Increased consumer cost-sharing
It was widely thought that increases in consumer cost-sharing—through higher insurance deductibles and copays—would discourage unnecessary services, motivate consideration of costs versus benefits, and reduce expenses, particularly for employers. A study of the effect of increased out-of-pocket costs on consumers indicates, however, that consumers are generally unable to evaluate costs against benefits with respect to medical care. More concerning is that researchers have found that when faced with higher personal expenses, individuals forgo treatment indiscriminately, without regard to whether it has a high or low benefit.
Tackling waste and inefficiency
Waste has been estimated to constitute as much as 25% of healthcare spending, ranging from $760 billion to $935 billion. But identifying waste and addressing it have been elusive. A broad, vague category, waste has been described as including overtreatment, inappropriate pricing, failure in healthcare coordination or delivery, administrative complexity, and fraud and abuse. Focusing more on inefficiency than on ill-defined waste might be a more productive approach to containing costs.
Metrics: volume versus 'value'
Similarly, emphasizing value in healthcare, rather than volume (i.e., the number of services) entails reconciling different definitions of value and assessing cost versus quality. Stressing different metrics can lead to different and possibly unfortunate results. A Medicare effort to reduce hospital readmissions by lowering payments to hospitals with high readmission rates reduced these rates to a limited extent. A review of this program, moreover, underscored the need to anticipate the potentially harmful effects of well-intended changes in policy or practice. Some studies of this Medicare program (but not all) indicated it also was associated with an increased risk of death.

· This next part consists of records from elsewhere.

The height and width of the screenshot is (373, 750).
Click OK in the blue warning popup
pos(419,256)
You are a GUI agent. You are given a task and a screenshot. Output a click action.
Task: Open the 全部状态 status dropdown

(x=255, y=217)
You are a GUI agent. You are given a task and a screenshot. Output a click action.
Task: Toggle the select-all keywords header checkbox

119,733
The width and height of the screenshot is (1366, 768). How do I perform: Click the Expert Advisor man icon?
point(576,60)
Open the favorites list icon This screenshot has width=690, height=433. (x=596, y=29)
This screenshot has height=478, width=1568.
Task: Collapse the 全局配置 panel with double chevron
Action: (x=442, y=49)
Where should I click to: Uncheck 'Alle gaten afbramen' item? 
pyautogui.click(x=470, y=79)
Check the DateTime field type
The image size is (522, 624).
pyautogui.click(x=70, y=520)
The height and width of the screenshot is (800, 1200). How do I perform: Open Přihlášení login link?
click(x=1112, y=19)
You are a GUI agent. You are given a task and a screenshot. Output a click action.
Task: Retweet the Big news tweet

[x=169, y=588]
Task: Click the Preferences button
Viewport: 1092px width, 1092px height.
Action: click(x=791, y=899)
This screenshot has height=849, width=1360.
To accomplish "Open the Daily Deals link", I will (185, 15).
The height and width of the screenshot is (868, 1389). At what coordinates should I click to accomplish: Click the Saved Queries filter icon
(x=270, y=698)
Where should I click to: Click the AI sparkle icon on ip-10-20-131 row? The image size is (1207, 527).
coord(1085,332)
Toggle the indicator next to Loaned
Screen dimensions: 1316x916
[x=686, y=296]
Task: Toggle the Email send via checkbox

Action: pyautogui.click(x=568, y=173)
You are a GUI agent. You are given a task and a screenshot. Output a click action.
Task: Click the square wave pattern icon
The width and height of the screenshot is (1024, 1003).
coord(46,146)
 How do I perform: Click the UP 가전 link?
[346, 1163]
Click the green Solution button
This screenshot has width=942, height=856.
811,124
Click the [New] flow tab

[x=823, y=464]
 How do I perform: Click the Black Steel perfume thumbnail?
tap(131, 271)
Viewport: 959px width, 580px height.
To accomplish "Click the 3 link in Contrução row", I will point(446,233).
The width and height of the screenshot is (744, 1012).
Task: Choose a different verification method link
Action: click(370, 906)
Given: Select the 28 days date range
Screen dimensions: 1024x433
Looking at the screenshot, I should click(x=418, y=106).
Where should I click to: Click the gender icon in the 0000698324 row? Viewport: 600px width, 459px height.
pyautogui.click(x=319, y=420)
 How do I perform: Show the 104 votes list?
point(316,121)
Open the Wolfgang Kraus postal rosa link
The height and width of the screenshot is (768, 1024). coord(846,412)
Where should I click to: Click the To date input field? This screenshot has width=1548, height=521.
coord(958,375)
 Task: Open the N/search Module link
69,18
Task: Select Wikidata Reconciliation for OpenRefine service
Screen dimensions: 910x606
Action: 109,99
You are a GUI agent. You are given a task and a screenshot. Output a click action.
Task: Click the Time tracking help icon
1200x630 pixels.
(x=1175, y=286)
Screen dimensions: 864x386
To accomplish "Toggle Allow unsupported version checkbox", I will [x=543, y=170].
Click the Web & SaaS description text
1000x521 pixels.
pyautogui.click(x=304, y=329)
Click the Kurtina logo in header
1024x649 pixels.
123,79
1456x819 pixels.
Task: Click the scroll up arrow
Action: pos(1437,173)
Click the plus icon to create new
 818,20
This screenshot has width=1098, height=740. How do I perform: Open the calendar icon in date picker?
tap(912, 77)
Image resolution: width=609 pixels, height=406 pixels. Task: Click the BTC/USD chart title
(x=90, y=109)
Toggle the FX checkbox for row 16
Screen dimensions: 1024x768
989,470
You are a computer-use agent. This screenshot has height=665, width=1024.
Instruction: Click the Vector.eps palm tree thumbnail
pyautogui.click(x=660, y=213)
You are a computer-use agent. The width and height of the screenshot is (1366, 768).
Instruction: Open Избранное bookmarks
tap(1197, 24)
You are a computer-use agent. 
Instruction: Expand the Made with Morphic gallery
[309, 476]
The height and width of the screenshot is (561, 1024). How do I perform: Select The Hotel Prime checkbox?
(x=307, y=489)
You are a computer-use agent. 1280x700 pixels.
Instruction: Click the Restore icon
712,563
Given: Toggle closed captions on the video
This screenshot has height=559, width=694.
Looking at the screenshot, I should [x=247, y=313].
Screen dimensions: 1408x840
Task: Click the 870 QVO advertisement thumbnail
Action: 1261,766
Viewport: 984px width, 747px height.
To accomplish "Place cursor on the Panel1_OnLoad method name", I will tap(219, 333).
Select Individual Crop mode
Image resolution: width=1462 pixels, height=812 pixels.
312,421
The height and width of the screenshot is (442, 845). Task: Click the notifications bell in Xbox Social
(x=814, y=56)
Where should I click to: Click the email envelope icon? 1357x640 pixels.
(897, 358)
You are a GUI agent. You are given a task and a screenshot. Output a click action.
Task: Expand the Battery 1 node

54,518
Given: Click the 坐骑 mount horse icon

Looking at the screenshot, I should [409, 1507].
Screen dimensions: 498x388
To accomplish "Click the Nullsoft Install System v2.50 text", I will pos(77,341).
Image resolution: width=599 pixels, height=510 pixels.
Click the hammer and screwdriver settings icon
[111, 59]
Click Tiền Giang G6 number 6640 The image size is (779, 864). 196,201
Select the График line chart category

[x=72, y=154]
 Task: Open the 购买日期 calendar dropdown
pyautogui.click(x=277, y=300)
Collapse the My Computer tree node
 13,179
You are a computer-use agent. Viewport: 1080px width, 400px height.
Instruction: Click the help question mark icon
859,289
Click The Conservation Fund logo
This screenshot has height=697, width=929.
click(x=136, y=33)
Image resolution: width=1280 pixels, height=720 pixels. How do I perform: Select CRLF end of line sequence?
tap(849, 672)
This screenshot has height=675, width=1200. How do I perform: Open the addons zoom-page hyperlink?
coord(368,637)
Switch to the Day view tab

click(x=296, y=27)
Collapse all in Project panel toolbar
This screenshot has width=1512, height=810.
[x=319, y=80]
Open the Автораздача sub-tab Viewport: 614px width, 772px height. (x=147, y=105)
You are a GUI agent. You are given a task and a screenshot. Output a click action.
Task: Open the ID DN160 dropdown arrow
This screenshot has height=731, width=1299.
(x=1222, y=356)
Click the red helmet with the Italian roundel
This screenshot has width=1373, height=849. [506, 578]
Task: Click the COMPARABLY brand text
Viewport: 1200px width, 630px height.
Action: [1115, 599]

Prospects for Future Savings
Serious concern about the increasing cost and share of the U.S. GDP represented by healthcare spending has prompted extensive research and numerous proposals for reducing these costs—or at least tempering their current rate of increase. The complexity of the healthcare sector and the power of diverse private interests make any change challenging and politically difficult.
The urgency felt by both the public and government officials will keep the problem high on the public policy agenda. The growing enthusiasm for the ACA’s coverage and payment reforms may increase support for governmental action. Targeted and incremental changes would likely be more acceptable than a wholesale restructuring or a single-payer system. With cost reduction as the essential goal, changes affecting patients, providers, and payers will inevitably entail conflict and resistance.